**What the task requires**
From the material below, pull each line containing the string "button".

------ Data records ------

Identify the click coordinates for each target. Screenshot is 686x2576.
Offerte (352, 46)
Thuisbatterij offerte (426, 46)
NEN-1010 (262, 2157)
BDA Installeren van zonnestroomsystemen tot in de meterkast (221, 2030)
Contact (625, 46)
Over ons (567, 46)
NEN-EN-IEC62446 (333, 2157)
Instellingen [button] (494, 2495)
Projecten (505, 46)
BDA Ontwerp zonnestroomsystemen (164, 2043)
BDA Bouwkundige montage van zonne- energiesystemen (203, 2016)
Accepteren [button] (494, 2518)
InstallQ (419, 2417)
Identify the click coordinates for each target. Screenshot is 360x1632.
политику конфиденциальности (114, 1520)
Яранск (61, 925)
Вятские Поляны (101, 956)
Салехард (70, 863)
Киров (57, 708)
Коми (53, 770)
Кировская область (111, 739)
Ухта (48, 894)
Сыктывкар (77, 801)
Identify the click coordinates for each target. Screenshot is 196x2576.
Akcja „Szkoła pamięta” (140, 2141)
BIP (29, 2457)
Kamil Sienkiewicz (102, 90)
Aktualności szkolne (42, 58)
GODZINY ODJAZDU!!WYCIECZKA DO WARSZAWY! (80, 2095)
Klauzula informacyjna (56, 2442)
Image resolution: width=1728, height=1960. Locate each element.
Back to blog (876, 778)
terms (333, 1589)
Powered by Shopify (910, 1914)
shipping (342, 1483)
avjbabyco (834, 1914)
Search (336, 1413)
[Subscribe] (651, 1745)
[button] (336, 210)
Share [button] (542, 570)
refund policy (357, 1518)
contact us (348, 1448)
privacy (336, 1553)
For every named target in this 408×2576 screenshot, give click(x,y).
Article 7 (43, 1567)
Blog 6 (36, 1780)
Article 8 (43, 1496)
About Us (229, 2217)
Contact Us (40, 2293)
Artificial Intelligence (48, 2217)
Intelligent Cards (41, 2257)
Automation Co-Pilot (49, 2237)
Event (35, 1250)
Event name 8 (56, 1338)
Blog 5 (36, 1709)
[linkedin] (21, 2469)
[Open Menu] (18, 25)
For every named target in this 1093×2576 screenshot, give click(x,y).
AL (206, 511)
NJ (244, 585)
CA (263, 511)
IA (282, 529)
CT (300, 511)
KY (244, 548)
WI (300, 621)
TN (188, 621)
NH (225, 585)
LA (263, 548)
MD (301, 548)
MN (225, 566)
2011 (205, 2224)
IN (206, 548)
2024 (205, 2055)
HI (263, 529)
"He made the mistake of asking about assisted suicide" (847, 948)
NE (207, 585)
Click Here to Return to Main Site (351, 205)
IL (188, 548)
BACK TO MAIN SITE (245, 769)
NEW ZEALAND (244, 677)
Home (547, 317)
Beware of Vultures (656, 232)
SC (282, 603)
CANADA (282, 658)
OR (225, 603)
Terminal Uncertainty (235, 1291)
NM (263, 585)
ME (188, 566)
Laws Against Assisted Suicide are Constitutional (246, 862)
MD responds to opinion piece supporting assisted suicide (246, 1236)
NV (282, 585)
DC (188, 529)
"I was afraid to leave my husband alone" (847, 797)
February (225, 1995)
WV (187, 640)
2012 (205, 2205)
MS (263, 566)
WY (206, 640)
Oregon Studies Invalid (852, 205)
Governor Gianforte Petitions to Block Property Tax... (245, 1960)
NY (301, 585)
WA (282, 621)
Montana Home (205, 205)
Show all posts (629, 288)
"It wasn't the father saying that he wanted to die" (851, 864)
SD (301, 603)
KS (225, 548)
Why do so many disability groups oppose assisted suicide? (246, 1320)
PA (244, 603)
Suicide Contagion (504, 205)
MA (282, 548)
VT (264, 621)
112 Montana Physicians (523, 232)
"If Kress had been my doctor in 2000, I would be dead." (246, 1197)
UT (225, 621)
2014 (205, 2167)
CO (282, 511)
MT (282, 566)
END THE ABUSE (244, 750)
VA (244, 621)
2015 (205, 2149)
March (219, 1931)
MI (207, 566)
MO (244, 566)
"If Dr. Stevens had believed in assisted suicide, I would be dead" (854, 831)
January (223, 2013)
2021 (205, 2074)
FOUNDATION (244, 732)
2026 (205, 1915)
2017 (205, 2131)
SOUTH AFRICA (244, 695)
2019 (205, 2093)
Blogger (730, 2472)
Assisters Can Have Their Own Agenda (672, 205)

------

**Result of the exercise**
Instellingen [button] (494, 2495)
Accepteren [button] (494, 2518)
[button] (336, 210)
Share [button] (542, 570)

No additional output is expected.